***** EXTRACTED DATA
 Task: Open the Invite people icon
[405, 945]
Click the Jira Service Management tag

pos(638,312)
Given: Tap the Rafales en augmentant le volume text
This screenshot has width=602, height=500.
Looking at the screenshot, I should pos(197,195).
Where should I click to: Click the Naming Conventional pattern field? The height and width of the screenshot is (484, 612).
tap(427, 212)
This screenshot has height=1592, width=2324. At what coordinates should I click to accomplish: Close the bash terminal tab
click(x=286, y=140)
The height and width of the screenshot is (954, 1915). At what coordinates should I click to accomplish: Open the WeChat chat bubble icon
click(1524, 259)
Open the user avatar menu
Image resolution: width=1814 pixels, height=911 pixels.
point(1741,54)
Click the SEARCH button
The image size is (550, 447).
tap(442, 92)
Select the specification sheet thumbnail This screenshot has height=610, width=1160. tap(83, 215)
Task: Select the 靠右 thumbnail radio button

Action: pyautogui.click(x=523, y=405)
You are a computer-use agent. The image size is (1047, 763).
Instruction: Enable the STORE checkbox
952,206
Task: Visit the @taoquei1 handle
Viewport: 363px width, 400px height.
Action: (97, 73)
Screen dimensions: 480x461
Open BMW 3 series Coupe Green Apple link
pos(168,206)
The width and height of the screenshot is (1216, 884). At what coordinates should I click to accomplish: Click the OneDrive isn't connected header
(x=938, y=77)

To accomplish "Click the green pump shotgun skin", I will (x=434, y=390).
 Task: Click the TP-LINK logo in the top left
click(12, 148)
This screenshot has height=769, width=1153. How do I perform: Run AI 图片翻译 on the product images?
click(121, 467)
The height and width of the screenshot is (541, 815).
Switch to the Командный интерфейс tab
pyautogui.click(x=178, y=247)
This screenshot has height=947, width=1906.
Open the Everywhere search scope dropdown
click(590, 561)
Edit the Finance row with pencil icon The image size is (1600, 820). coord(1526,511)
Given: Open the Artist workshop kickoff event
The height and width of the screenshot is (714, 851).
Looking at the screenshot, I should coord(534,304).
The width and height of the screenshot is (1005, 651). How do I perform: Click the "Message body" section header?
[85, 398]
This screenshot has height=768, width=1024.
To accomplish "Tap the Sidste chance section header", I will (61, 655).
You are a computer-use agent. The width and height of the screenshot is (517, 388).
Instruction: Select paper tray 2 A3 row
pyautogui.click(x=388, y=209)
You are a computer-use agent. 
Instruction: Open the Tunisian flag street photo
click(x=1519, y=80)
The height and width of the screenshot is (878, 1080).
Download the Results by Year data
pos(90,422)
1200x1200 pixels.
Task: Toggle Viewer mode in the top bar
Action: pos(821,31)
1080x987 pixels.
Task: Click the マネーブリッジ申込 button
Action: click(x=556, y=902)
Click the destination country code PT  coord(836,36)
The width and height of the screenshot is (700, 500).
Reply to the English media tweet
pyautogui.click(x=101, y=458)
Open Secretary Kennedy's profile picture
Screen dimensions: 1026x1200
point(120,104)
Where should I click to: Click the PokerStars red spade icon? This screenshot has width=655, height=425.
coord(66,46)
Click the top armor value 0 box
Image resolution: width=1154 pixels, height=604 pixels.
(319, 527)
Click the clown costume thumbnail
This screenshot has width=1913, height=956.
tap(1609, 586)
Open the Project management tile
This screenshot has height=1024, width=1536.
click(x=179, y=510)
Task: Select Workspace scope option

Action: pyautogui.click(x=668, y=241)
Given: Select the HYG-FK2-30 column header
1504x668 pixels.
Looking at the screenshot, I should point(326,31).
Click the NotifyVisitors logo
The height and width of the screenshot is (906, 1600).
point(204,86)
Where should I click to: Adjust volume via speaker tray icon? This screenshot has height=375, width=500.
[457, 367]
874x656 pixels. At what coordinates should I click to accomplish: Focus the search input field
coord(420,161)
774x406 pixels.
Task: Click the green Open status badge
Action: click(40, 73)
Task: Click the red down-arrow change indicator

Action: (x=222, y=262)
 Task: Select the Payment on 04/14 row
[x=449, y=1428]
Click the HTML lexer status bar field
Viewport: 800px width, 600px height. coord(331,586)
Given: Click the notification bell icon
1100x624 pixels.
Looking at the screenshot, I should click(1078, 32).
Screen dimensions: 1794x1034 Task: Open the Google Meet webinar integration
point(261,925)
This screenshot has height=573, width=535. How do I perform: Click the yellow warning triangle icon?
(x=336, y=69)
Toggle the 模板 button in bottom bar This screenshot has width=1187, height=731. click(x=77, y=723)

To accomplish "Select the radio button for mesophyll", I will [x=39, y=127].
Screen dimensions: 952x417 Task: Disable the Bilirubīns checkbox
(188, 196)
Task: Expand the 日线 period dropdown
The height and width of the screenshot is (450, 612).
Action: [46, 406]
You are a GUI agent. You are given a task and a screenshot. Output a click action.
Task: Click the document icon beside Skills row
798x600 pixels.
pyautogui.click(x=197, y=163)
**********
** ASSIGNMENT **
Copy every record exactly, leaving each line intact.

** OUTPUT OF THE EXERCISE **
 Task: Open the Invite people icon
[405, 945]
Click the Jira Service Management tag

pos(638,312)
Given: Tap the Rafales en augmentant le volume text
This screenshot has width=602, height=500.
Looking at the screenshot, I should pos(197,195).
Where should I click to: Click the Naming Conventional pattern field? The height and width of the screenshot is (484, 612).
tap(427, 212)
This screenshot has height=1592, width=2324. At what coordinates should I click to accomplish: Close the bash terminal tab
click(x=286, y=140)
The height and width of the screenshot is (954, 1915). At what coordinates should I click to accomplish: Open the WeChat chat bubble icon
click(1524, 259)
Open the user avatar menu
Image resolution: width=1814 pixels, height=911 pixels.
point(1741,54)
Click the SEARCH button
The image size is (550, 447).
tap(442, 92)
Select the specification sheet thumbnail This screenshot has height=610, width=1160. tap(83, 215)
Task: Select the 靠右 thumbnail radio button

Action: pyautogui.click(x=523, y=405)
You are a computer-use agent. The image size is (1047, 763).
Instruction: Enable the STORE checkbox
952,206
Task: Visit the @taoquei1 handle
Viewport: 363px width, 400px height.
Action: (97, 73)
Screen dimensions: 480x461
Open BMW 3 series Coupe Green Apple link
pos(168,206)
The width and height of the screenshot is (1216, 884). At what coordinates should I click to accomplish: Click the OneDrive isn't connected header
(x=938, y=77)

To accomplish "Click the green pump shotgun skin", I will (x=434, y=390).
 Task: Click the TP-LINK logo in the top left
click(12, 148)
This screenshot has height=769, width=1153. How do I perform: Run AI 图片翻译 on the product images?
click(121, 467)
The height and width of the screenshot is (541, 815).
Switch to the Командный интерфейс tab
pyautogui.click(x=178, y=247)
This screenshot has height=947, width=1906.
Open the Everywhere search scope dropdown
click(590, 561)
Edit the Finance row with pencil icon The image size is (1600, 820). coord(1526,511)
Given: Open the Artist workshop kickoff event
The height and width of the screenshot is (714, 851).
Looking at the screenshot, I should coord(534,304).
The width and height of the screenshot is (1005, 651). How do I perform: Click the "Message body" section header?
[85, 398]
This screenshot has height=768, width=1024.
To accomplish "Tap the Sidste chance section header", I will (61, 655).
You are a computer-use agent. The width and height of the screenshot is (517, 388).
Instruction: Select paper tray 2 A3 row
pyautogui.click(x=388, y=209)
You are a computer-use agent. 
Instruction: Open the Tunisian flag street photo
click(x=1519, y=80)
The height and width of the screenshot is (878, 1080).
Download the Results by Year data
pos(90,422)
1200x1200 pixels.
Task: Toggle Viewer mode in the top bar
Action: pos(821,31)
1080x987 pixels.
Task: Click the マネーブリッジ申込 button
Action: click(x=556, y=902)
Click the destination country code PT  coord(836,36)
The width and height of the screenshot is (700, 500).
Reply to the English media tweet
pyautogui.click(x=101, y=458)
Open Secretary Kennedy's profile picture
Screen dimensions: 1026x1200
point(120,104)
Where should I click to: Click the PokerStars red spade icon? This screenshot has width=655, height=425.
coord(66,46)
Click the top armor value 0 box
Image resolution: width=1154 pixels, height=604 pixels.
(319, 527)
Click the clown costume thumbnail
This screenshot has width=1913, height=956.
tap(1609, 586)
Open the Project management tile
This screenshot has height=1024, width=1536.
click(x=179, y=510)
Task: Select Workspace scope option

Action: pyautogui.click(x=668, y=241)
Given: Select the HYG-FK2-30 column header
1504x668 pixels.
Looking at the screenshot, I should point(326,31).
Click the NotifyVisitors logo
The height and width of the screenshot is (906, 1600).
point(204,86)
Where should I click to: Adjust volume via speaker tray icon? This screenshot has height=375, width=500.
[457, 367]
874x656 pixels. At what coordinates should I click to accomplish: Focus the search input field
coord(420,161)
774x406 pixels.
Task: Click the green Open status badge
Action: click(40, 73)
Task: Click the red down-arrow change indicator

Action: (x=222, y=262)
 Task: Select the Payment on 04/14 row
[x=449, y=1428]
Click the HTML lexer status bar field
Viewport: 800px width, 600px height. coord(331,586)
Given: Click the notification bell icon
1100x624 pixels.
Looking at the screenshot, I should click(1078, 32).
Screen dimensions: 1794x1034 Task: Open the Google Meet webinar integration
point(261,925)
This screenshot has height=573, width=535. How do I perform: Click the yellow warning triangle icon?
(x=336, y=69)
Toggle the 模板 button in bottom bar This screenshot has width=1187, height=731. click(x=77, y=723)

To accomplish "Select the radio button for mesophyll", I will [x=39, y=127].
Screen dimensions: 952x417 Task: Disable the Bilirubīns checkbox
(188, 196)
Task: Expand the 日线 period dropdown
The height and width of the screenshot is (450, 612).
Action: [46, 406]
You are a GUI agent. You are given a task and a screenshot. Output a click action.
Task: Click the document icon beside Skills row
798x600 pixels.
pyautogui.click(x=197, y=163)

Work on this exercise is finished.